14 thoughts on “Hey you, worship leader guy, remember that you are not a rock star.

  1. Music should only be a smigden of worship , but in many cases it has morphed into a monster. I used to be the worship leader guy until one day i realised i was leading the church down a dangerous path . Regrettably , worship is now identified as a musical offering , and not the
    biblical ethos of dying to self and humbling ourselves before Christ. I guess the crunch came when it finally dawned on me that many of the so called worship songs , are written by folks who are profiting financially from the said material , as well as lauding , and being lauded as supremo’s in the christian community. Now I ask , where is the worship in all that.


  2. Love the post at Cripplegate – thanks for the pointer! It is right and honorable for the people of God to worship Him with voice – and be able to hear themselves and their neighbors; guided by the music but not drowned out by it.


  3. I admit, this is a big “bone of contention” for me.

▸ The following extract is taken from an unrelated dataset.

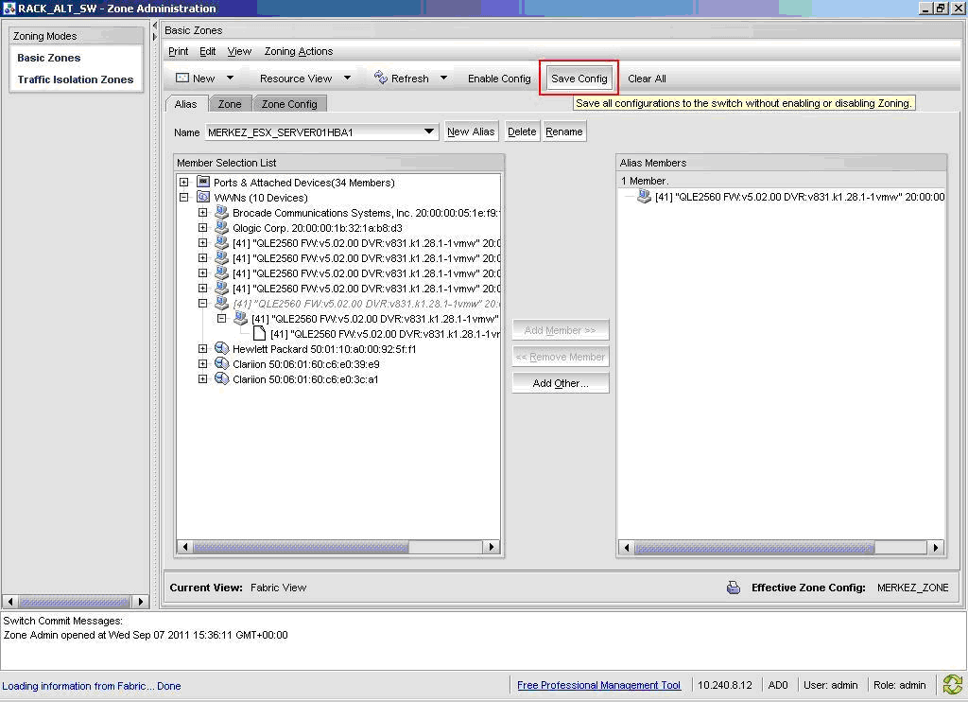968x702 pixels.
Task: Click the refresh status icon in status bar
Action: 952,685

I guess it would be accurate to say that I am, by conviction, a very conservative person (theologically, politically, culturally, personally), and I guess my self-described conservatism has carried-over into my church convictions as well.

    Bear with me here…

    Over the last 10 years or so, I’ve had the opportunity (challenge?) to move around our fine land quite a bit. As part of my moves, I’ve been pretty much in a constant state of identifying local bodies of believers with which to worship, serve, and fellowship. I’ve utilized many tools, prior to moving, to identify solid, Biblical churches (i.e. founders.org, 9marks.org, farese.com, etc.), and have some degree of confidence arriving in a new location that there will be a good church in which to become integrated.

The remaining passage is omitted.